WHAT THIS TASK INVOLVES:
Transcribe the rows below, starting with the first one and stopping after the line that contains "Action: tap(116, 418)".

[Entries for locating words and elements]
>>>>

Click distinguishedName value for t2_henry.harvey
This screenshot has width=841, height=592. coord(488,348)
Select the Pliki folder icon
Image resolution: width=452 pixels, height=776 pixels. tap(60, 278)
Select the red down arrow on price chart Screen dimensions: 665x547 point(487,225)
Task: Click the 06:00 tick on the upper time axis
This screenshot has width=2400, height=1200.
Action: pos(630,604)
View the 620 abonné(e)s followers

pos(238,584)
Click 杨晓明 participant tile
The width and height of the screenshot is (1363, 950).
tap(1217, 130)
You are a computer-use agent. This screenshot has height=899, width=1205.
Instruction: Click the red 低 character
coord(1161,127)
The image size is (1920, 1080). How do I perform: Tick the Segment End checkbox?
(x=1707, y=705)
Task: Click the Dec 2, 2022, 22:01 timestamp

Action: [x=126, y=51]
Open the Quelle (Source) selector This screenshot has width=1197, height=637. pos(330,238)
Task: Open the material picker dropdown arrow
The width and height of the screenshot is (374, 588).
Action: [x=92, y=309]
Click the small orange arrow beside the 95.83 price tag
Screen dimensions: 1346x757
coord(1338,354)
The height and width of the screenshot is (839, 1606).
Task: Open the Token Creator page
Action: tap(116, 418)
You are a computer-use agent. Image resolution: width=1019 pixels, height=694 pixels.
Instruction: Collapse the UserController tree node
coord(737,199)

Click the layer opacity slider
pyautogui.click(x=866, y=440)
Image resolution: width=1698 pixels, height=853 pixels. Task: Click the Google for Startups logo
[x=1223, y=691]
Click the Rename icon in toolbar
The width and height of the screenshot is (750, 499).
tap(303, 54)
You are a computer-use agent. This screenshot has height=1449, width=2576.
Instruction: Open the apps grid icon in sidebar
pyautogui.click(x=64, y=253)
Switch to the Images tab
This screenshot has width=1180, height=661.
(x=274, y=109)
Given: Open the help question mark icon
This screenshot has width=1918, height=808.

<<<<

CORRECT RESULT:
Click distinguishedName value for t2_henry.harvey
This screenshot has width=841, height=592. coord(488,348)
Select the Pliki folder icon
Image resolution: width=452 pixels, height=776 pixels. tap(60, 278)
Select the red down arrow on price chart Screen dimensions: 665x547 point(487,225)
Task: Click the 06:00 tick on the upper time axis
This screenshot has width=2400, height=1200.
Action: pos(630,604)
View the 620 abonné(e)s followers

pos(238,584)
Click 杨晓明 participant tile
The width and height of the screenshot is (1363, 950).
tap(1217, 130)
You are a computer-use agent. This screenshot has height=899, width=1205.
Instruction: Click the red 低 character
coord(1161,127)
The image size is (1920, 1080). How do I perform: Tick the Segment End checkbox?
(x=1707, y=705)
Task: Click the Dec 2, 2022, 22:01 timestamp

Action: [x=126, y=51]
Open the Quelle (Source) selector This screenshot has width=1197, height=637. pos(330,238)
Task: Open the material picker dropdown arrow
The width and height of the screenshot is (374, 588).
Action: [x=92, y=309]
Click the small orange arrow beside the 95.83 price tag
Screen dimensions: 1346x757
coord(1338,354)
The height and width of the screenshot is (839, 1606).
Task: Open the Token Creator page
Action: tap(116, 418)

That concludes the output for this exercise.